Job - Rewrite the records from the line containing "Where should I" through the end, requests included, but adjust every coordinate in the answers by -80. Leave the pictures out.

Click-target data:
────

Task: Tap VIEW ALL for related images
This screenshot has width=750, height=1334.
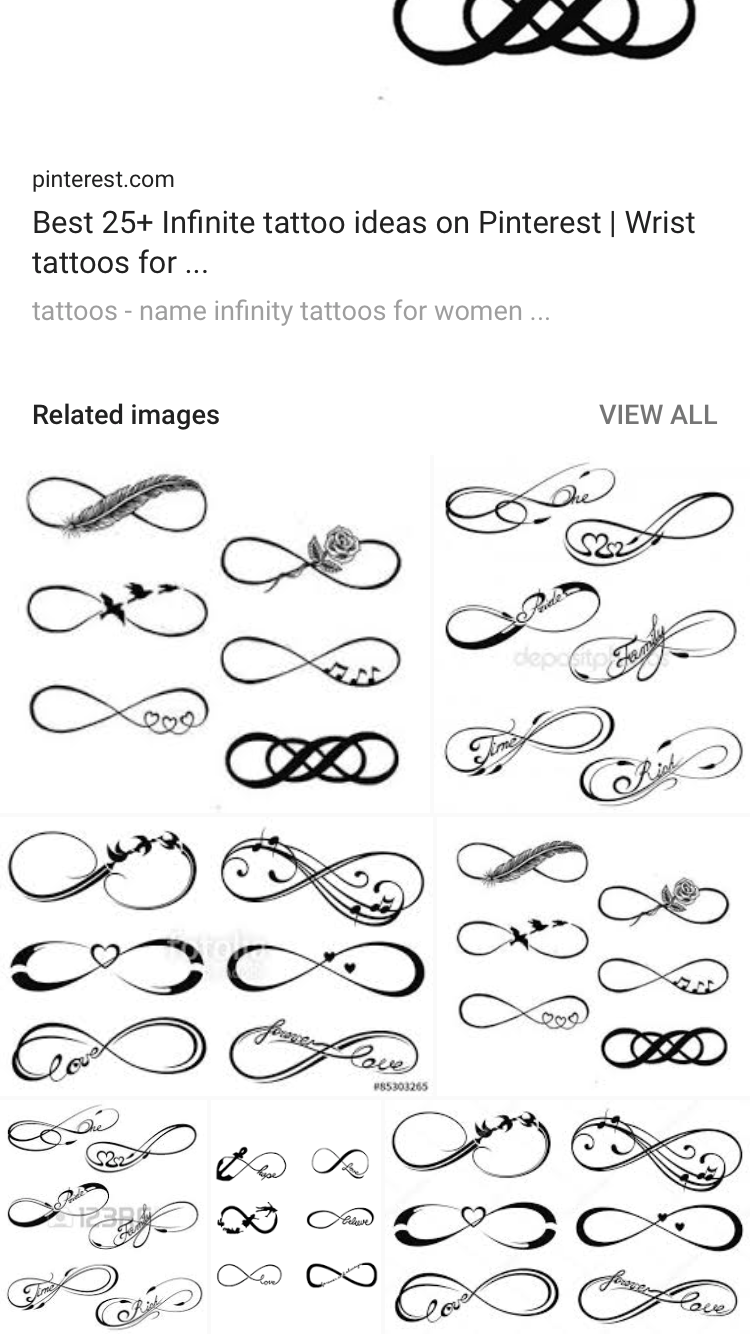Action: (657, 415)
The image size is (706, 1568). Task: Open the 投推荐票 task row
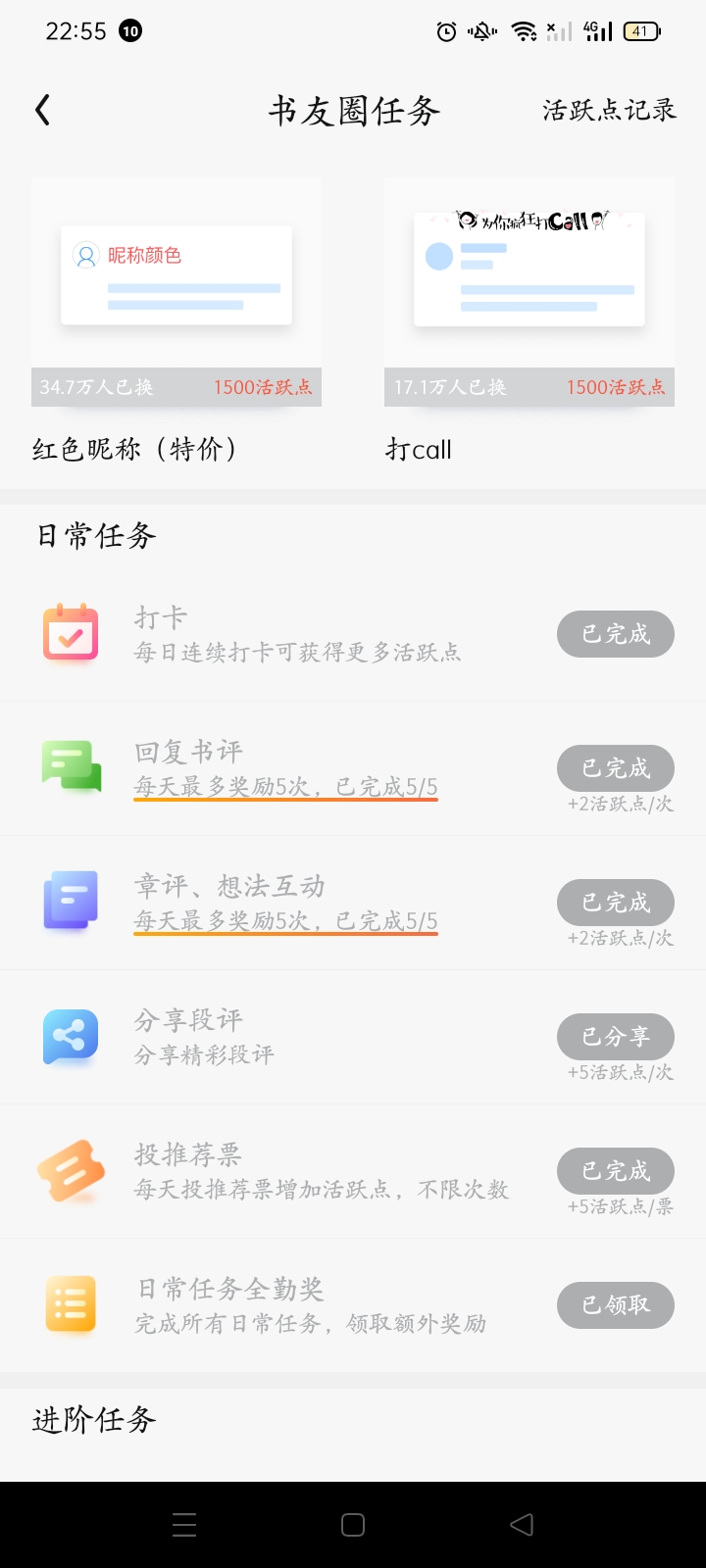point(353,1171)
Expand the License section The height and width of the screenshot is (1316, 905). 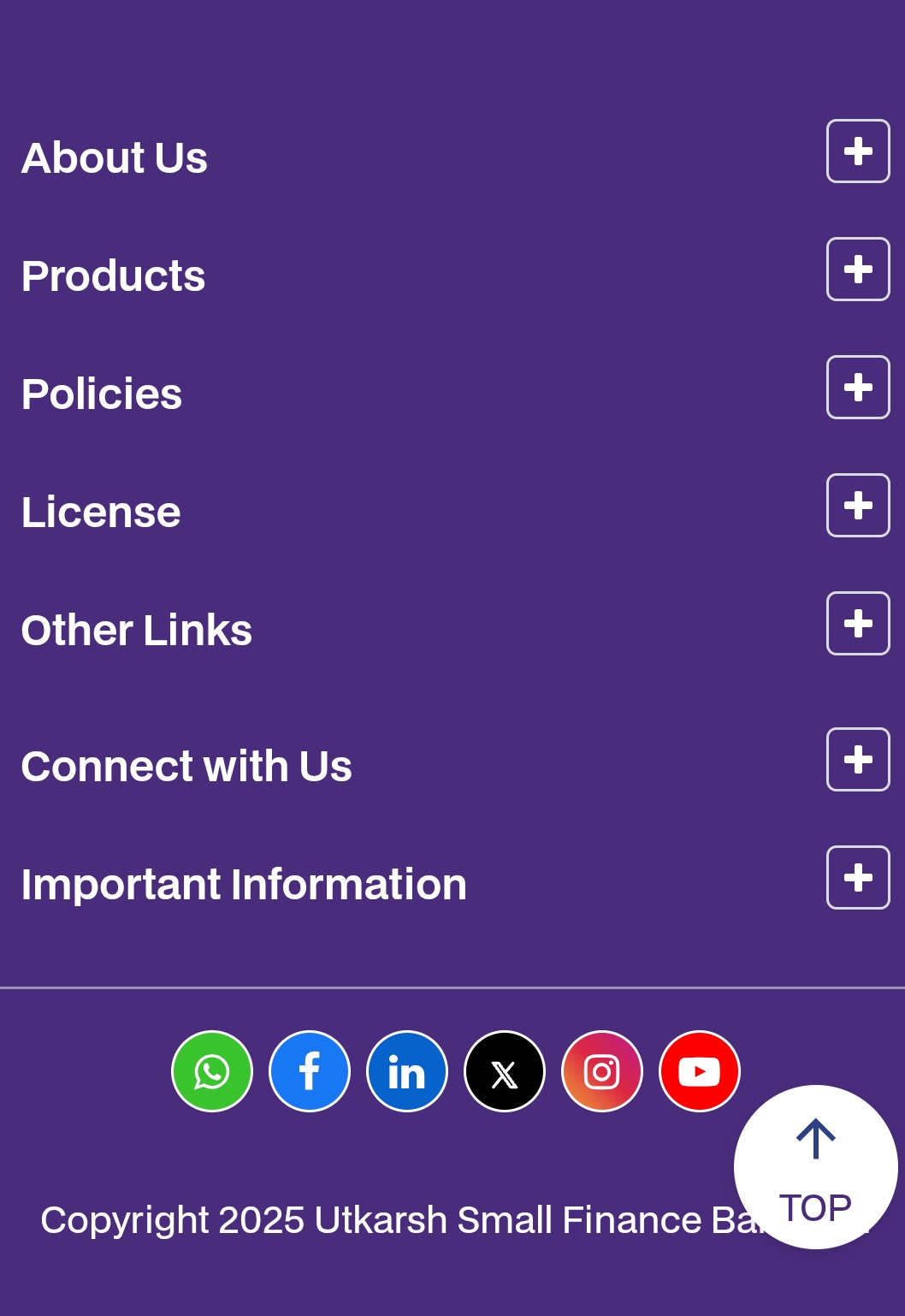click(858, 506)
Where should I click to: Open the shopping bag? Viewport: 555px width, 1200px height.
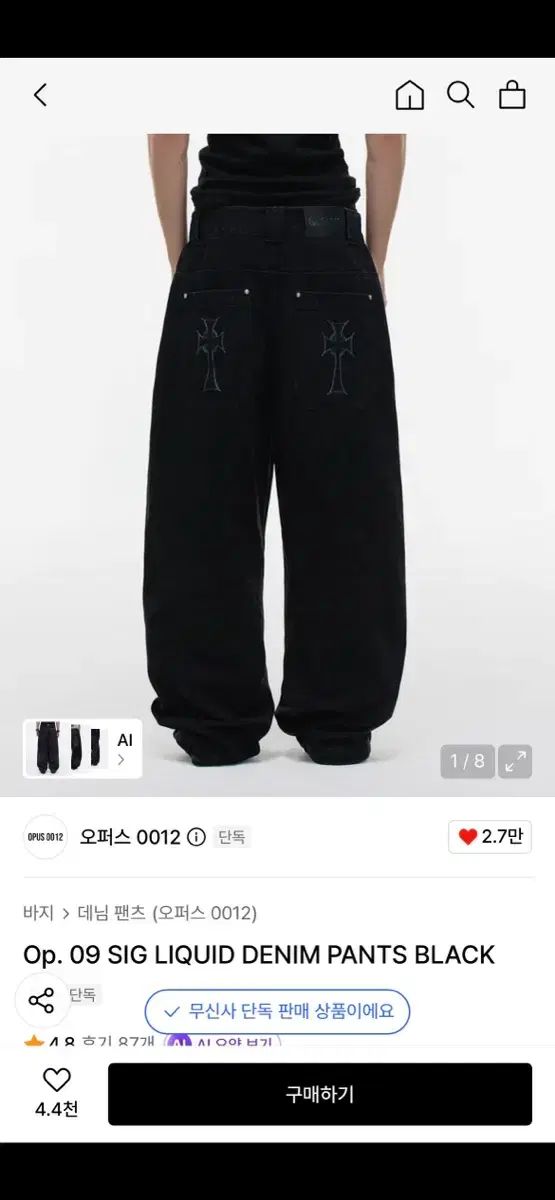(512, 95)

────

Output of the exercise -
Where should I click to: Open the shopping bag? Viewport: 555px width, 1200px height.
(432, 15)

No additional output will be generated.